TASK TO CARRY OUT »
Write each line exactly, from the line that holds "At what coordinates should I click to accomplish: Select" through the final line of the material, and no other line.

DATA FOR THIS EXERCISE »
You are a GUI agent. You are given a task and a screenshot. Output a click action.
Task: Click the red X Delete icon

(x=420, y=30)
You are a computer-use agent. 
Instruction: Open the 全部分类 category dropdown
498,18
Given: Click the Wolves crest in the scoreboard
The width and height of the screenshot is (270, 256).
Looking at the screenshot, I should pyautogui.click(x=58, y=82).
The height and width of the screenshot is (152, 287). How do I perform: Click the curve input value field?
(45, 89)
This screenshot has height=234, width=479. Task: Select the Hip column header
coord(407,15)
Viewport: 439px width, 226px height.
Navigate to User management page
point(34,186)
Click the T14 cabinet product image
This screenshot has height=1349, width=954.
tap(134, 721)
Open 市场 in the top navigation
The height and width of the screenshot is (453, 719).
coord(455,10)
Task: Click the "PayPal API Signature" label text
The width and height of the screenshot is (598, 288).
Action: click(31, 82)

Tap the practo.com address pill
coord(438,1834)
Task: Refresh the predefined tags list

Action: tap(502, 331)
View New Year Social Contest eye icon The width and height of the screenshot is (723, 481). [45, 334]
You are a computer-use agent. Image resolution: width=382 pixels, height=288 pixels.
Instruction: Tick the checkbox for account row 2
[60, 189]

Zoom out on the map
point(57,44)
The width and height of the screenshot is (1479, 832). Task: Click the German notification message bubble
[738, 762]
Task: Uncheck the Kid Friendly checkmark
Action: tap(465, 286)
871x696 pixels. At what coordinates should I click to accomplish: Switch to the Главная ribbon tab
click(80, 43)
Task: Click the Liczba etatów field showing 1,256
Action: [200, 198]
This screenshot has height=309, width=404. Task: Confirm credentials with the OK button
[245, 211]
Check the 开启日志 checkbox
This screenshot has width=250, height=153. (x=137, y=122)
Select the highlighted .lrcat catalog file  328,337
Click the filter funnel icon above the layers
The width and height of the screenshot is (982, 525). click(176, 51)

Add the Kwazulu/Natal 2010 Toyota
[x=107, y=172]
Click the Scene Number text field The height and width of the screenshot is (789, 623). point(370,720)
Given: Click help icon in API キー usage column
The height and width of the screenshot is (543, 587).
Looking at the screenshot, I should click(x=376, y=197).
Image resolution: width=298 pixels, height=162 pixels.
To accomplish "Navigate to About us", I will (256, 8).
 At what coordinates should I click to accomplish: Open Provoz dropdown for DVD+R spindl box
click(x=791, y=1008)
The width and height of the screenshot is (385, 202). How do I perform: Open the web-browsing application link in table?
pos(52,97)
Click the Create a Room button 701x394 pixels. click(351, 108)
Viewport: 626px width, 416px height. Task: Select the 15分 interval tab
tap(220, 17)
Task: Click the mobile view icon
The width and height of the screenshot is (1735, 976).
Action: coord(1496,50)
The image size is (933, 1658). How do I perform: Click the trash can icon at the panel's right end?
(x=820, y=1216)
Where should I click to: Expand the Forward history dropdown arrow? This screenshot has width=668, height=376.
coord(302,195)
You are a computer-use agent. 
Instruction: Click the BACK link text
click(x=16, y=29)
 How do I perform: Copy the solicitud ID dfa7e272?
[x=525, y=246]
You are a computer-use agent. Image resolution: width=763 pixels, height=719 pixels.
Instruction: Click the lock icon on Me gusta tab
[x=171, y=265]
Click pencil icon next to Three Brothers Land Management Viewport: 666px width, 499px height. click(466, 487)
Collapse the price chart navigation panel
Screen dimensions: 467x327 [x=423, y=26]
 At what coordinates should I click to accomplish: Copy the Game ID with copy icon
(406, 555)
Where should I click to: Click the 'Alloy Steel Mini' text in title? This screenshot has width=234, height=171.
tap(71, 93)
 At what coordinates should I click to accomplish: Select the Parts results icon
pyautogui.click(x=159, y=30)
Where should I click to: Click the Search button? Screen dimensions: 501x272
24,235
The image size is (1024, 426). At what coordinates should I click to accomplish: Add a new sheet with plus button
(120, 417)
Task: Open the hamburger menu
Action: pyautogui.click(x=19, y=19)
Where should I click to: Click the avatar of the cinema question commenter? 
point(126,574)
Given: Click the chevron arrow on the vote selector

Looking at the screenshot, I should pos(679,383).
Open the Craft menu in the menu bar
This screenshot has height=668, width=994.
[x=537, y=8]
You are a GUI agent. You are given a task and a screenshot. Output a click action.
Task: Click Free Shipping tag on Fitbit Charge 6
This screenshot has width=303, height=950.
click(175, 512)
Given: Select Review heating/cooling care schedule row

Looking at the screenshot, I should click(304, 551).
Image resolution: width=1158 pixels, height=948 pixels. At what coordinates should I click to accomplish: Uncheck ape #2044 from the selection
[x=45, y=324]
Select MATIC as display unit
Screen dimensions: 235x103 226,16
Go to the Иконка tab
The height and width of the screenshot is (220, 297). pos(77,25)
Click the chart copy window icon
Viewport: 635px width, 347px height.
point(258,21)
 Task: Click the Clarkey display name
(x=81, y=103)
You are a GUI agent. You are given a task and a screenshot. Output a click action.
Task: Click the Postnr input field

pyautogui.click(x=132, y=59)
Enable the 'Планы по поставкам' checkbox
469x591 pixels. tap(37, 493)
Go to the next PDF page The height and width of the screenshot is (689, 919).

REPLY TO THE EXERCISE »
 At what coordinates should I click to accomplish: Select the Parts results icon
pyautogui.click(x=159, y=30)
Where should I click to: Click the Search button? Screen dimensions: 501x272
24,235
The image size is (1024, 426). At what coordinates should I click to accomplish: Add a new sheet with plus button
(120, 417)
Task: Open the hamburger menu
Action: pyautogui.click(x=19, y=19)
Where should I click to: Click the avatar of the cinema question commenter? 
point(126,574)
Given: Click the chevron arrow on the vote selector

Looking at the screenshot, I should pos(679,383).
Open the Craft menu in the menu bar
This screenshot has height=668, width=994.
[x=537, y=8]
You are a GUI agent. You are given a task and a screenshot. Output a click action.
Task: Click Free Shipping tag on Fitbit Charge 6
This screenshot has width=303, height=950.
click(175, 512)
Given: Select Review heating/cooling care schedule row

Looking at the screenshot, I should click(304, 551).
Image resolution: width=1158 pixels, height=948 pixels. At what coordinates should I click to accomplish: Uncheck ape #2044 from the selection
[x=45, y=324]
Select MATIC as display unit
Screen dimensions: 235x103 226,16
Go to the Иконка tab
The height and width of the screenshot is (220, 297). pos(77,25)
Click the chart copy window icon
Viewport: 635px width, 347px height.
point(258,21)
 Task: Click the Clarkey display name
(x=81, y=103)
You are a GUI agent. You are given a task and a screenshot. Output a click action.
Task: Click the Postnr input field

pyautogui.click(x=132, y=59)
Enable the 'Планы по поставкам' checkbox
469x591 pixels. tap(37, 493)
Go to the next PDF page The height and width of the screenshot is (689, 919).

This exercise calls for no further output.